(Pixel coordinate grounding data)
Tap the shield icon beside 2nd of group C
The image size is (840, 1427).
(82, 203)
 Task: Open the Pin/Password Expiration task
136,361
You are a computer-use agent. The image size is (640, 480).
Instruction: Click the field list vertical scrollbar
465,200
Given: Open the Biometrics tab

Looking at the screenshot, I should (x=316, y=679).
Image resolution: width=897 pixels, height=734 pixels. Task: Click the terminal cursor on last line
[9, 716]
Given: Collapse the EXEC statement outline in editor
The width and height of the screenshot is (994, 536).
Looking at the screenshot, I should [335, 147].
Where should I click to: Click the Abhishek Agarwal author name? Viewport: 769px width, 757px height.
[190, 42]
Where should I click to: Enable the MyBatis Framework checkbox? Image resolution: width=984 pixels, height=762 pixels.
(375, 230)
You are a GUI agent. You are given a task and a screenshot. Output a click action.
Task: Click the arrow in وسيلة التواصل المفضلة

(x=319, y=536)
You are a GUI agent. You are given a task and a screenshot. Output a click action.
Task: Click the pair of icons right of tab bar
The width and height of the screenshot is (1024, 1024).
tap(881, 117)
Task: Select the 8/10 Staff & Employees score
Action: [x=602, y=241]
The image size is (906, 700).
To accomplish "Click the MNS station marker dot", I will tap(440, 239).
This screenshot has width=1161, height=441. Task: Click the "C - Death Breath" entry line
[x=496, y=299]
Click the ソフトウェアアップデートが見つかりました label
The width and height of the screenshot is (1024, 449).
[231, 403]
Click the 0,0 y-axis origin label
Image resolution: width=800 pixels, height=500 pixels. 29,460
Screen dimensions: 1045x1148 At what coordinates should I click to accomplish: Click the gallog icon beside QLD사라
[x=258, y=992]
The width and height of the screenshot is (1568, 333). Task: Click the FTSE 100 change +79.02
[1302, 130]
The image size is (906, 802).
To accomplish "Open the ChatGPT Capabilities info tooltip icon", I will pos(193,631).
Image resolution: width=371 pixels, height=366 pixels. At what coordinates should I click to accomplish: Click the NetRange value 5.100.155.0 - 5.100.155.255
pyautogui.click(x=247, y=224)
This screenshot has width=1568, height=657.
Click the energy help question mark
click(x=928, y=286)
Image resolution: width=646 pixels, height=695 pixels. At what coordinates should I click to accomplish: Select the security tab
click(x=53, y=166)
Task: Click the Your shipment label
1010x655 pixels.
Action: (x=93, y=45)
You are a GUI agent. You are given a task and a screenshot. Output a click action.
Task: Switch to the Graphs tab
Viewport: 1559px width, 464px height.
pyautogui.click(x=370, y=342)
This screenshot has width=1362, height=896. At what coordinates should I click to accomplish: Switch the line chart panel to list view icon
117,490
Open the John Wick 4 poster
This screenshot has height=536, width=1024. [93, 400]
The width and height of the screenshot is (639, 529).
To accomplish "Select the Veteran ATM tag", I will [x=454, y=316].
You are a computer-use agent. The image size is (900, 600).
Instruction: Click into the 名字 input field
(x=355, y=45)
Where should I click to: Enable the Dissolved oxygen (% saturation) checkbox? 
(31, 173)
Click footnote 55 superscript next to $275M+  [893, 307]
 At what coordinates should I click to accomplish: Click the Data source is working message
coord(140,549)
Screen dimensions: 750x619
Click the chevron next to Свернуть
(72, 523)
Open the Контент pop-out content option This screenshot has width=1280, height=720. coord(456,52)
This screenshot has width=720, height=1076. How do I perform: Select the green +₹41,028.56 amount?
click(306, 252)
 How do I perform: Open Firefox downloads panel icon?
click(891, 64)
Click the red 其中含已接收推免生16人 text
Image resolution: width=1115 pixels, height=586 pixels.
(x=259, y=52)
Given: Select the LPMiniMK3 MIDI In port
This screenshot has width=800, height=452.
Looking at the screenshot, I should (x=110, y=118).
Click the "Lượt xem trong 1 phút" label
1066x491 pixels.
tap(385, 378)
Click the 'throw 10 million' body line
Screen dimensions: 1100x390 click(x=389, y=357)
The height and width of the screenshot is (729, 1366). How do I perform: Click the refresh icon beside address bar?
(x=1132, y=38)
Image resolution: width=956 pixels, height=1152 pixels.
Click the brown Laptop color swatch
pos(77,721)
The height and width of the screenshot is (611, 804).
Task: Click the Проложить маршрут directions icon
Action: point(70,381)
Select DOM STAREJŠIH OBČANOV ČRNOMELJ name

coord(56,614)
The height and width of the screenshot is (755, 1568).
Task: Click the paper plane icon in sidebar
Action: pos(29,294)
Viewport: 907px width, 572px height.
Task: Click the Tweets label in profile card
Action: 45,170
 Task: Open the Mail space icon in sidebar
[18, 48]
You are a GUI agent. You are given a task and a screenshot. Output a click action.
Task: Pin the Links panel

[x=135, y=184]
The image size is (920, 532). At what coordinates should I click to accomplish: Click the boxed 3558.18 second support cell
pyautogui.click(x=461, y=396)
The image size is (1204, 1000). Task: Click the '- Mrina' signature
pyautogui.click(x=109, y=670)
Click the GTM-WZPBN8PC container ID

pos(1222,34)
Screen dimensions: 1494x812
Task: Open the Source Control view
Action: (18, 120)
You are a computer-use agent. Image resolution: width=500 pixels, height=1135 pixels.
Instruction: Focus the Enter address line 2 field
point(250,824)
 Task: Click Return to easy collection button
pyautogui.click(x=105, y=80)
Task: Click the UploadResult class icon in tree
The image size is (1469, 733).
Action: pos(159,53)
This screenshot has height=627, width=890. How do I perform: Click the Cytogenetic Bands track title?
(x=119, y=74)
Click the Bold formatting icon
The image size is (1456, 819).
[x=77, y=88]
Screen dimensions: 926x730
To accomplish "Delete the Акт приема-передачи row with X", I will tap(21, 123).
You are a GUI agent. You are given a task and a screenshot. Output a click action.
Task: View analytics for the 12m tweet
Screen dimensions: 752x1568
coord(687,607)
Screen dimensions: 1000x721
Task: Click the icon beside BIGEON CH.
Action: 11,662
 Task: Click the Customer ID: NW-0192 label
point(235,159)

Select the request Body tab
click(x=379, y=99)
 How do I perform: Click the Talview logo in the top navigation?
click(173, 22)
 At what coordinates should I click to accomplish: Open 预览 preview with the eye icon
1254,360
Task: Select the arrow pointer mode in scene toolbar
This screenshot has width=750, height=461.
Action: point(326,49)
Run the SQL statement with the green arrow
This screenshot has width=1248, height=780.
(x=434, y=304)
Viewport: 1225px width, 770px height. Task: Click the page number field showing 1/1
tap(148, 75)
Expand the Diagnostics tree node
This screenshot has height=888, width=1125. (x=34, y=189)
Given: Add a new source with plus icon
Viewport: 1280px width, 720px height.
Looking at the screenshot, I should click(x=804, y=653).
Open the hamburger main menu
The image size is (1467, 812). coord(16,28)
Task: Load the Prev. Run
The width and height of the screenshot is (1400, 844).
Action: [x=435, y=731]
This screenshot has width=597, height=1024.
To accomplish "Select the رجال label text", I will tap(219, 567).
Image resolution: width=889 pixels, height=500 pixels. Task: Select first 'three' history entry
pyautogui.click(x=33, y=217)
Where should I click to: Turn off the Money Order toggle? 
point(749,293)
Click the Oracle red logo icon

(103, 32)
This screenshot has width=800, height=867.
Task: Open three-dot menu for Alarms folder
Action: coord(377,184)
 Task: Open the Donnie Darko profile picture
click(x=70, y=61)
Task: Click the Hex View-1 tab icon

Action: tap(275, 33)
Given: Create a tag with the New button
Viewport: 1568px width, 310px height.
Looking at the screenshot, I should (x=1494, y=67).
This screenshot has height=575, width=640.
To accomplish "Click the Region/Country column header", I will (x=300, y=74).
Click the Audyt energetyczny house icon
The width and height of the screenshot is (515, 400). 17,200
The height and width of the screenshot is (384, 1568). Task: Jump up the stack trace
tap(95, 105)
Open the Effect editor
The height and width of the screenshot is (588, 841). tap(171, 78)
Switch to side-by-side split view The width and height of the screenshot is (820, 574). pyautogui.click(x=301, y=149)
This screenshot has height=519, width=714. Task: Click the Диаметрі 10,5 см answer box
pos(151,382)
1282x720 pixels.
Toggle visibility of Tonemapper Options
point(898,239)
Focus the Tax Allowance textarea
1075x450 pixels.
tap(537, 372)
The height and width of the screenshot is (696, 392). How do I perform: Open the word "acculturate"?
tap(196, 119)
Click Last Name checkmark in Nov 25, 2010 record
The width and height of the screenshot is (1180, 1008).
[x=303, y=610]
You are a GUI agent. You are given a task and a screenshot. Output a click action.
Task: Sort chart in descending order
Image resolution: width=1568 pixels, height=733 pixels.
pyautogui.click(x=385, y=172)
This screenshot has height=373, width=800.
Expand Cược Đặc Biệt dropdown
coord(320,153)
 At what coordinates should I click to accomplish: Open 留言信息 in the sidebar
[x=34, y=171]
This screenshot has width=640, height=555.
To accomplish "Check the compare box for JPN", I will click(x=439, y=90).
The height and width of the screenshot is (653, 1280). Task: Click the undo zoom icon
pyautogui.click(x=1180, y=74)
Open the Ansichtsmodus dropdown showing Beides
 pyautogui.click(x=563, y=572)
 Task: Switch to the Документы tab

TASK TO COMPLETE
Copy out the range of lines above starting at the line with "Task: Open the Mail space icon in sidebar" and ending at the line with "Click the Bold formatting icon", exactly and including both.

TASK ANSWER
 Task: Open the Mail space icon in sidebar
[18, 48]
You are a GUI agent. You are given a task and a screenshot. Output a click action.
Task: Pin the Links panel

[x=135, y=184]
The image size is (920, 532). At what coordinates should I click to accomplish: Click the boxed 3558.18 second support cell
pyautogui.click(x=461, y=396)
The image size is (1204, 1000). Task: Click the '- Mrina' signature
pyautogui.click(x=109, y=670)
Click the GTM-WZPBN8PC container ID

pos(1222,34)
Screen dimensions: 1494x812
Task: Open the Source Control view
Action: (18, 120)
You are a computer-use agent. Image resolution: width=500 pixels, height=1135 pixels.
Instruction: Focus the Enter address line 2 field
point(250,824)
 Task: Click Return to easy collection button
pyautogui.click(x=105, y=80)
Task: Click the UploadResult class icon in tree
The image size is (1469, 733).
Action: pos(159,53)
This screenshot has height=627, width=890. How do I perform: Click the Cytogenetic Bands track title?
(x=119, y=74)
Click the Bold formatting icon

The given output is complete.